**WHAT YOU WILL DO**
Please state how many lines in the entries below contain the word "label", giving only the number.

Pointing records for text and elements:

____________________

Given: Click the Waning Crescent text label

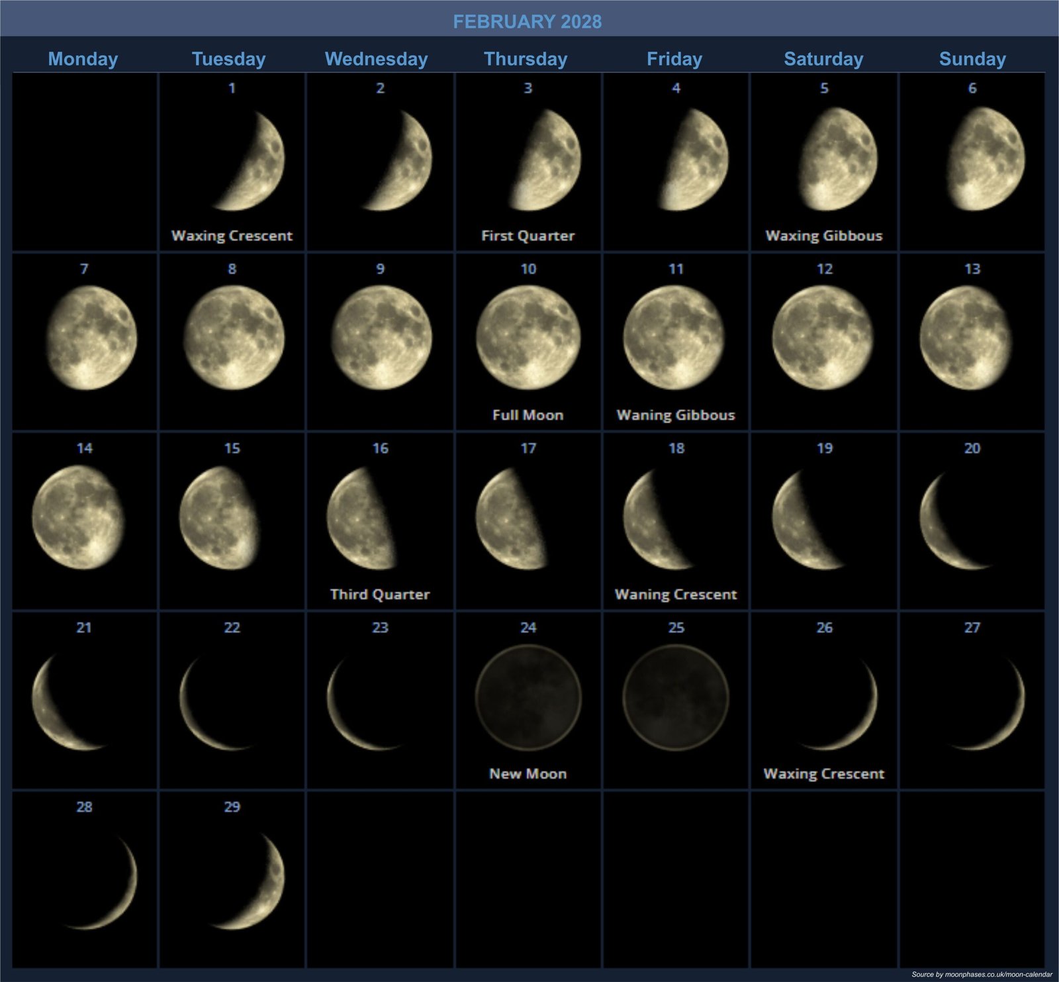Looking at the screenshot, I should pos(675,595).
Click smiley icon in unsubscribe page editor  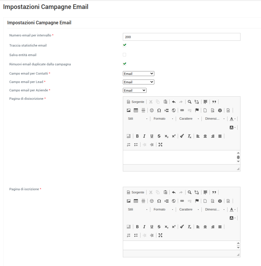coord(152,110)
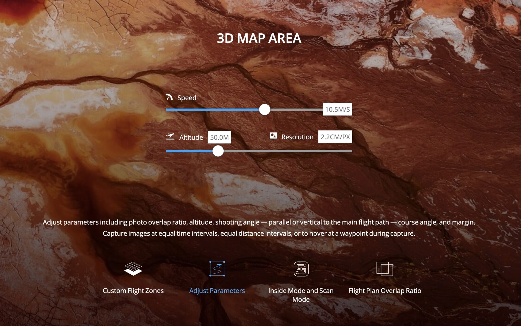
Task: Select the Adjust Parameters tab label
Action: [217, 291]
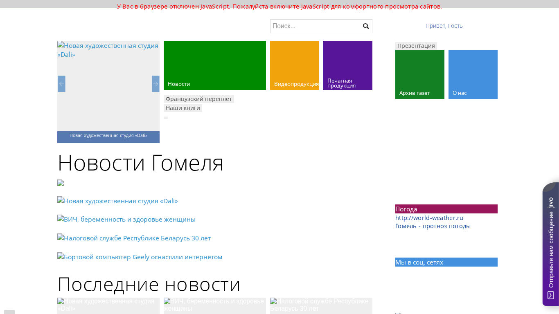Click in the Поиск search field
This screenshot has width=559, height=314.
[315, 26]

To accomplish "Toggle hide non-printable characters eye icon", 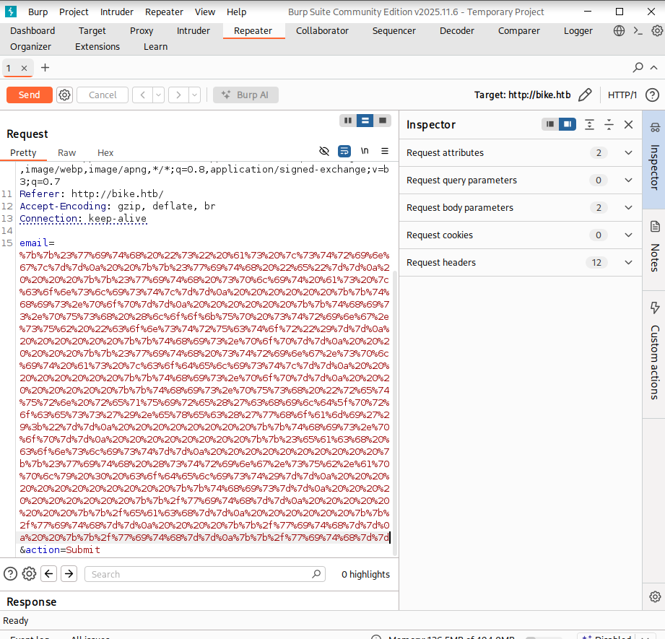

____________________

**OUTPUT**
2